> Consignes de l'exercice
Extrayez sans rien modifier, s'il vous plaît, la partie qui s'ouvre sur la ligne contenant « Given: Open reactions » et se ferme sur celle contenant « Looking at the screenshot, I should 672,764. », ces deux lignes comprises. N'incluez pas les images dans votre réponse.

> Lignes fournies
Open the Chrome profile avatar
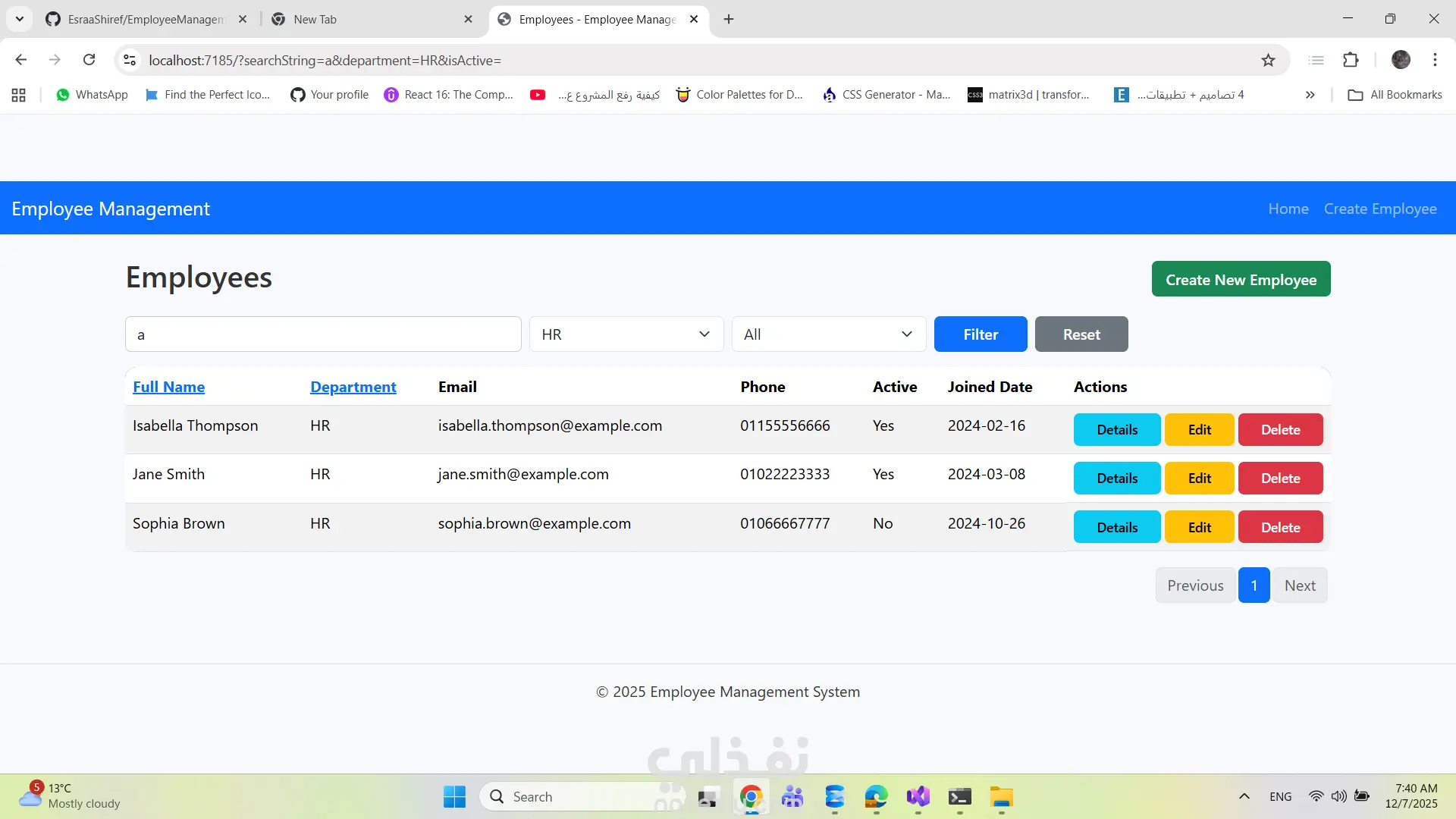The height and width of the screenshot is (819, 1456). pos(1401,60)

* * *

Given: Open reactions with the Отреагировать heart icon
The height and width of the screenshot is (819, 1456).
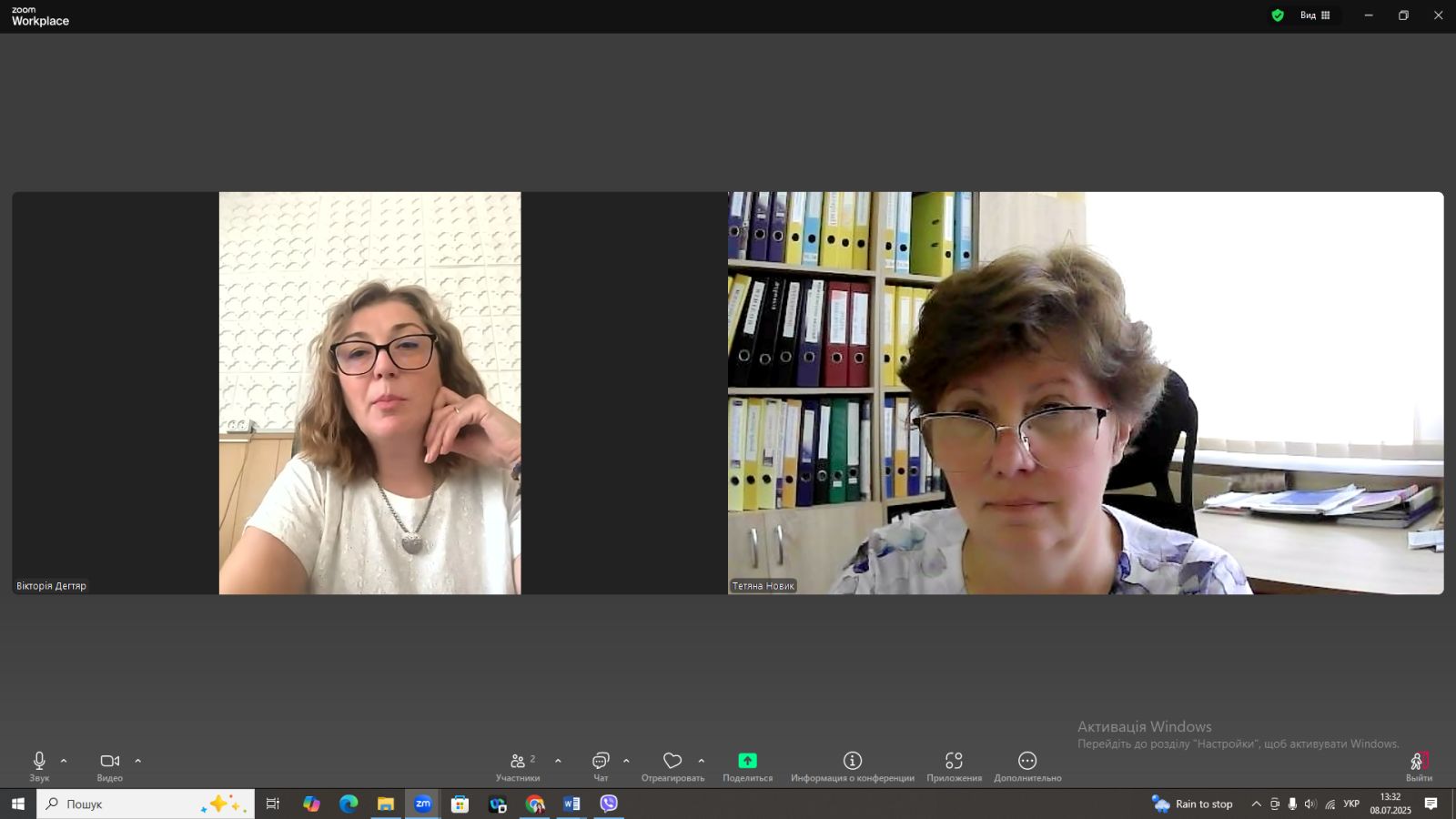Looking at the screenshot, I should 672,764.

> Réponse ci-dessous
Given: Open reactions with the Отреагировать heart icon
The height and width of the screenshot is (819, 1456).
Looking at the screenshot, I should 672,764.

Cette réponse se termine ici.